◆ 本文 ◆

僕と野球と息子の日記 ⑬
小さな頃から夢見て来た甲子園。
今年は開催されなかった。
誰が悪いわけでもない。
最終目標を失った長男が心配だった。
最後の望みだった、県の独自大会は開催が決まり、なんとか最後は試合が出来ると安心した。
ずっとやって来た野球。
本当にこれが最後になる。
小学生の時から、僕らのそばにあった野球。
悔いのないよう、笑顔で終わって欲しい。
そんな事ばかり考えていた。
試合の日。早朝、僕は長男にラインを送った。
「やめそうな時もあったけど、本当によく頑張ったな。君のおかげで、俺も色々なお父さん達に会えて、楽しかった!最後、出れるかはわからないけど、出れたら自分らしく、ベンチの中では、みんなに声かけて!楽しんで!」
いつものラインなら、「り」とか笑、うぃーす、みたいなノリだし、今日もそう来ると思ってたんだけど…
「いままで支えてくれて、ここまで来れました。今日は絶対勝つけん!」

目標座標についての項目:
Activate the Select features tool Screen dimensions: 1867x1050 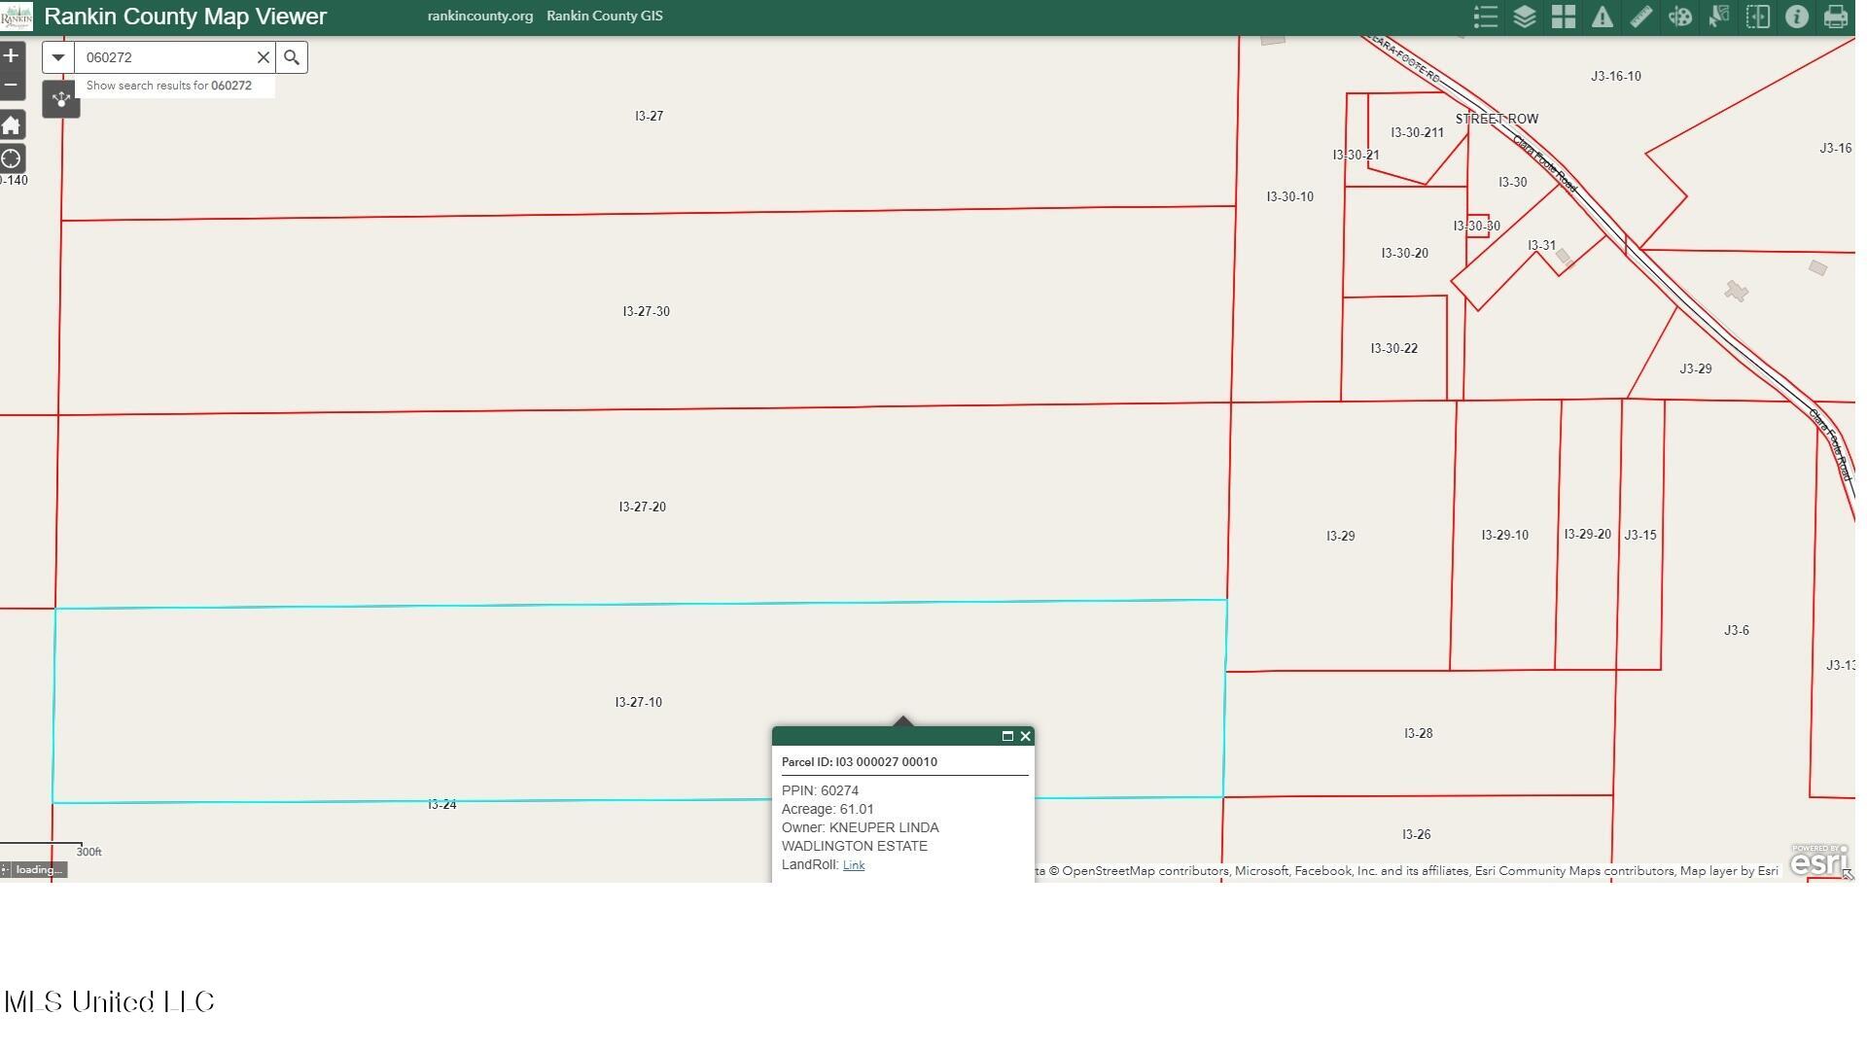point(1718,17)
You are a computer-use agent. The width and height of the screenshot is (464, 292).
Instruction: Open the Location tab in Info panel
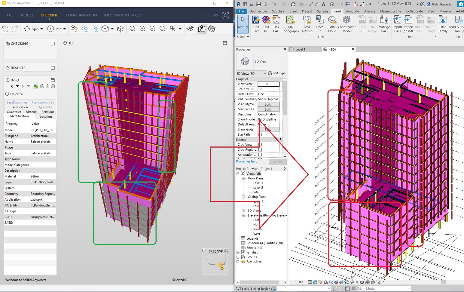coord(46,117)
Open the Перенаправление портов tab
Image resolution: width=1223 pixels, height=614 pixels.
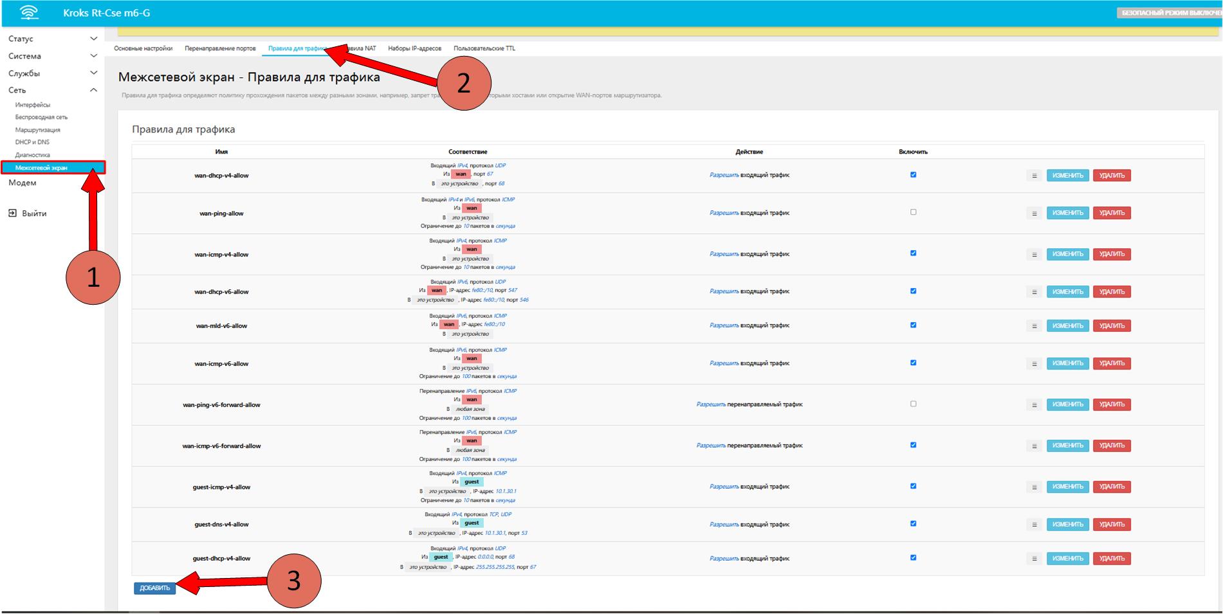click(x=220, y=49)
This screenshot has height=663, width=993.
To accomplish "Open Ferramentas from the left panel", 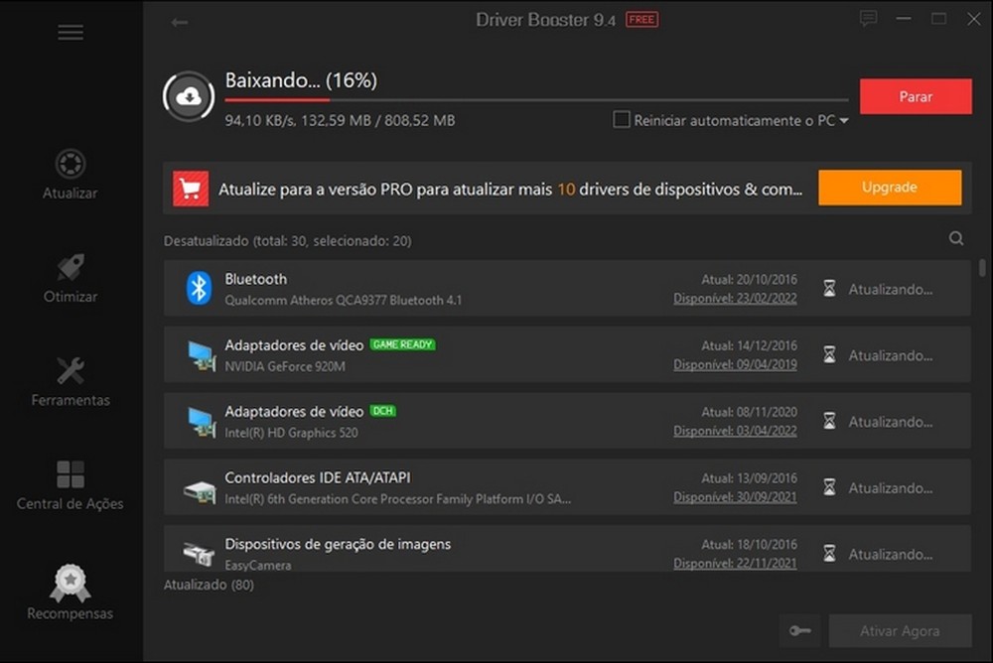I will (70, 384).

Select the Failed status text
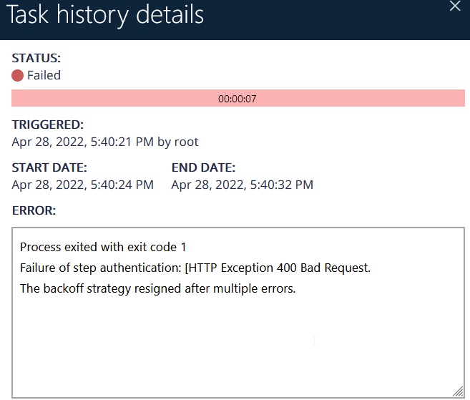[x=44, y=75]
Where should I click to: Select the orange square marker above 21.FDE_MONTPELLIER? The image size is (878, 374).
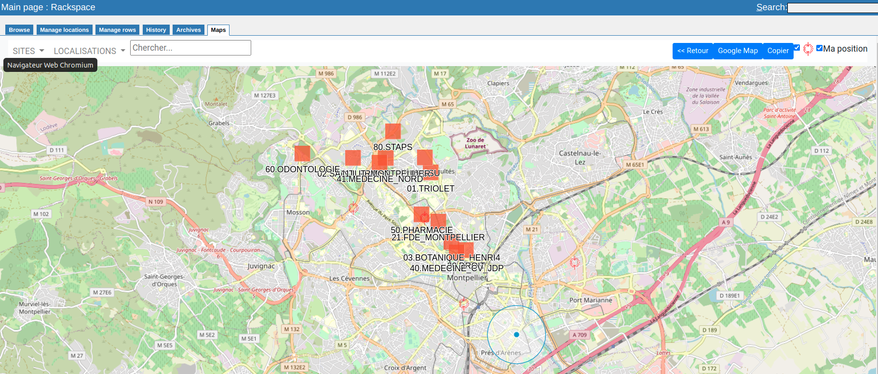pos(438,221)
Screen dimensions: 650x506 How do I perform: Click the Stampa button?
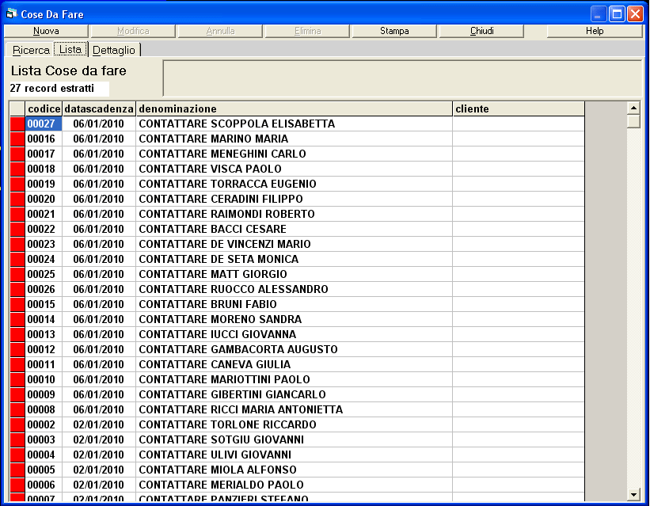[394, 31]
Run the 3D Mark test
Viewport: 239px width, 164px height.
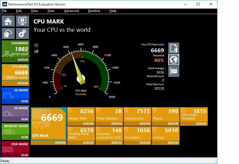(24, 119)
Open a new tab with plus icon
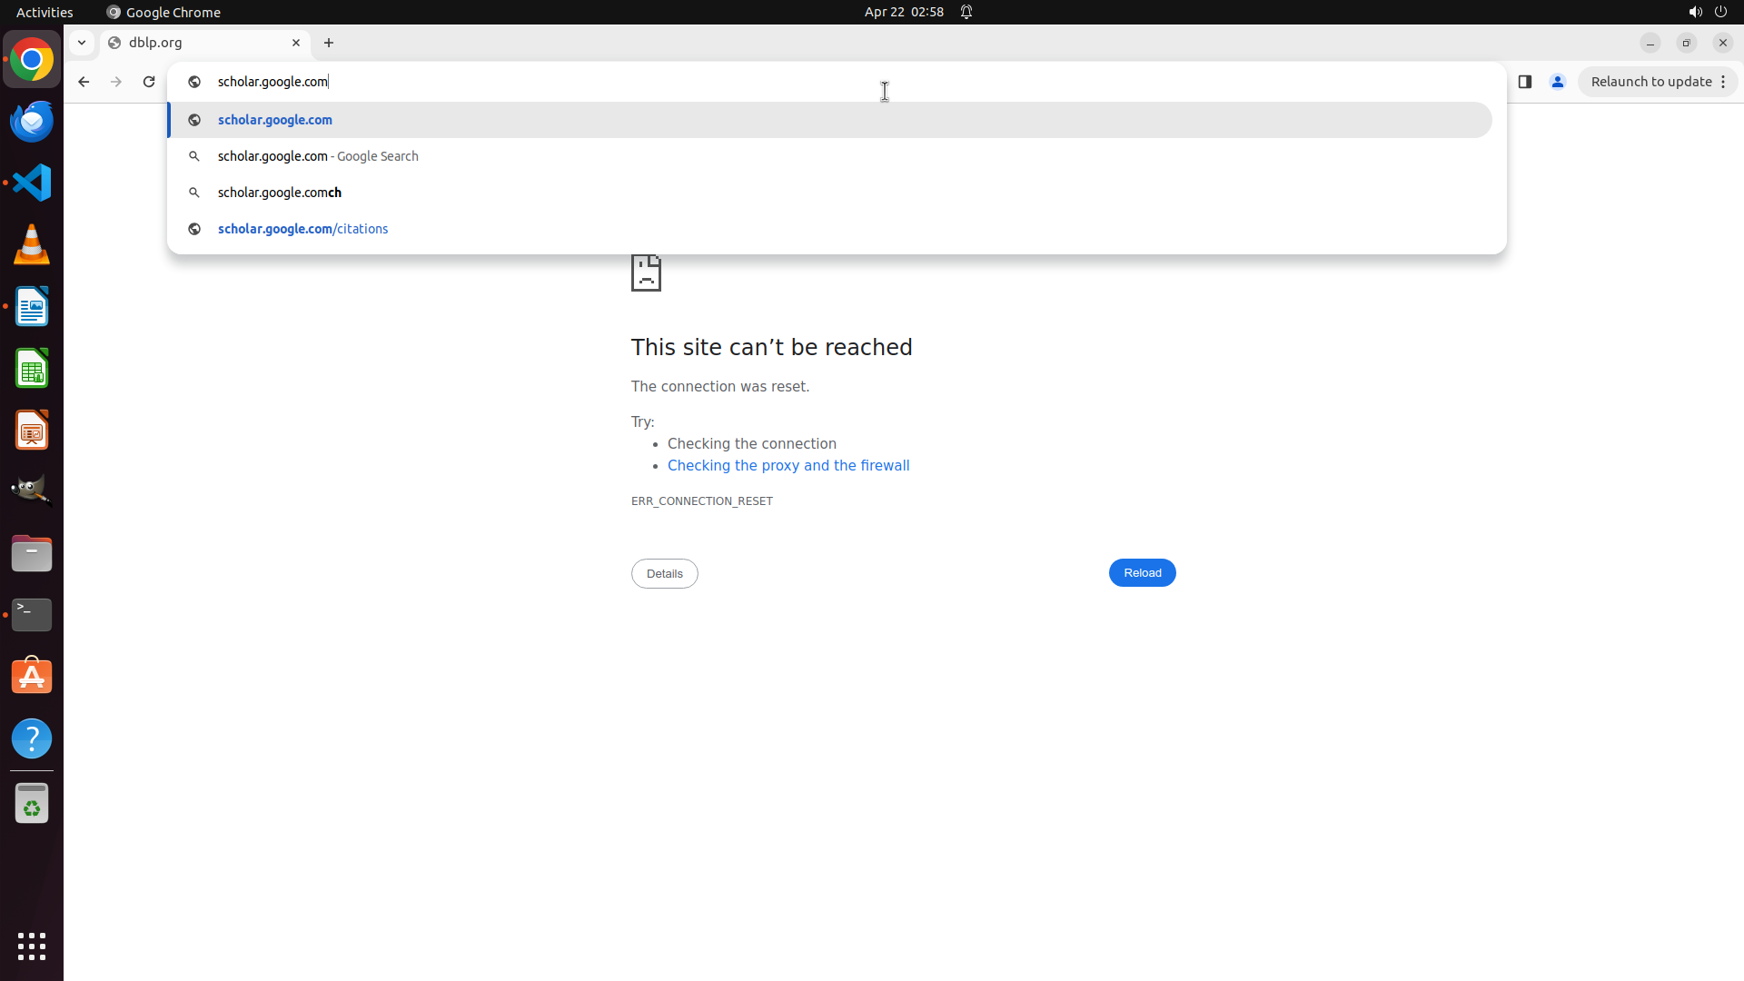The height and width of the screenshot is (981, 1744). [x=329, y=43]
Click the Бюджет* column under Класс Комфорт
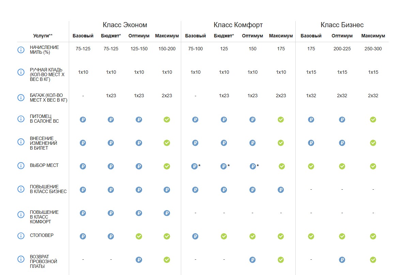Image resolution: width=405 pixels, height=275 pixels. coord(224,36)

◆ 課題 A ◆
本文のうち「今年は開催されなかった。」から始まり「試合の日。早朝、僕は長男にラインを送った。」で終わる部分を、「長男」を「息子」に置き換えて書き直しなさい。
◆ 課題 B ◆
目標座標についての項目のうち、「Screen dimensions: 650x506」を含む行から始まり項目の最後で終わる範囲だけを、両端を含めて、列名を「指示」と「座標」とする2列のCSVにまとめなさい。項目ごとに1行とし、文言と答えをそれぞれ引用符で囲んだ1つのフィールドに入れ、改行は空白に置き換え、画像は含めないこと。

◆ 解答 A ◆
今年は開催されなかった。
誰が悪いわけでもない。
最終目標を失った息子が心配だった。
最後の望みだった、県の独自大会は開催が決まり、なんとか最後は試合が出来ると安心した。
ずっとやって来た野球。
本当にこれが最後になる。
小学生の時から、僕らのそばにあった野球。
悔いのないよう、笑顔で終わって欲しい。
そんな事ばかり考えていた。
試合の日。早朝、僕は息子にラインを送った。

◆ 解答 B ◆
指示,座標
"Screen dimensions: 650x506 How do I perform: Click the Stampa button?","[394, 31]"
"Run the 3D Mark test Viewport: 239px width, 164px height.","(24, 119)"
"Open a new tab with plus icon","The height and width of the screenshot is (981, 1744). [x=329, y=43]"
"Click the Бюджет* column under Класс Комфорт","Image resolution: width=405 pixels, height=275 pixels. coord(224,36)"